It’s never easy to know when the time has come to move an elderly relative into a residential care home. An ageing population means that more of us than ever are juggling a busy family life with looking after elderly parents, and there are more care homes than ever offering to look after our loved ones. So, what should you be looking for when on a visit to a care home?
Types of Care
The types of accommodation you look at will depend on the needs of the individual person. Someone who is a little frail and would benefit from having someone on-call to help if needed could be suited to a sheltered housing set-up. Someone with more complex nursing needs or who isn’t able to feed or dress themselves might be better in a nursing home with trained staff on duty around the clock. Be honest with yourself and with your relative about their abilities, and take medical advice if required about the possible progression of any illness. Moving home later in life can be a huge upheaval, so it’s important to get it right and not have to consider another move six months down the line when circumstances have changed.
Visiting Care Homes
Once you’ve shortlisted a few different care homes which you feel meet the needs of your relative, arrange to go for a visit, taking your relative with you. Don’t be afraid to ask a lot of questions as you look around the facilities. When are relatives allowed to visit? Are residents allowed to keep pets? What’s the staff to patient ratio? Are all staff experienced in geriatric care and fully DBS checked? Any good care home will be more than happy to answer all your questions, show you a copy of any contract you’ll be asked to sign, and explain terms and conditions.

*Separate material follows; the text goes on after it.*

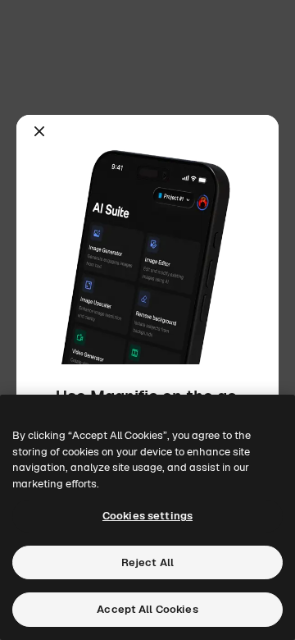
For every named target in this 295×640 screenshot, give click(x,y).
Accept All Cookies (147, 609)
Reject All (147, 562)
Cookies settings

Although they’re never a substitute for getting into a home and looking around, all care homes in the UK are registered and inspected regularly. In England and Wales this is done by the Care Quality Commission, in Scotland by the Care Inspectorate, and in Wales by the Care and Social Services Inspectorate. Each of these bodies has a website where you can search by home and read inspection reports. This gives a clue to what’s going on behind the scenes and could flag up issues such as under-staffing, or reliance on agency staff. Care homes are graded in the same way as other establishments. Remember though that the situation can change very quickly either for better or worse - a glowing report issued a year ago may no longer be a true reflection of the situation.
Paying The Fees
Care Homes are expensive. Sheltered housing is cheaper than residential care, but a nursing home place can easily cost £40,000 per year. Get advice on Benefits, savings and ways of funding your relative’s care, bearing in mind they could be in the home you’ve chosen for many years.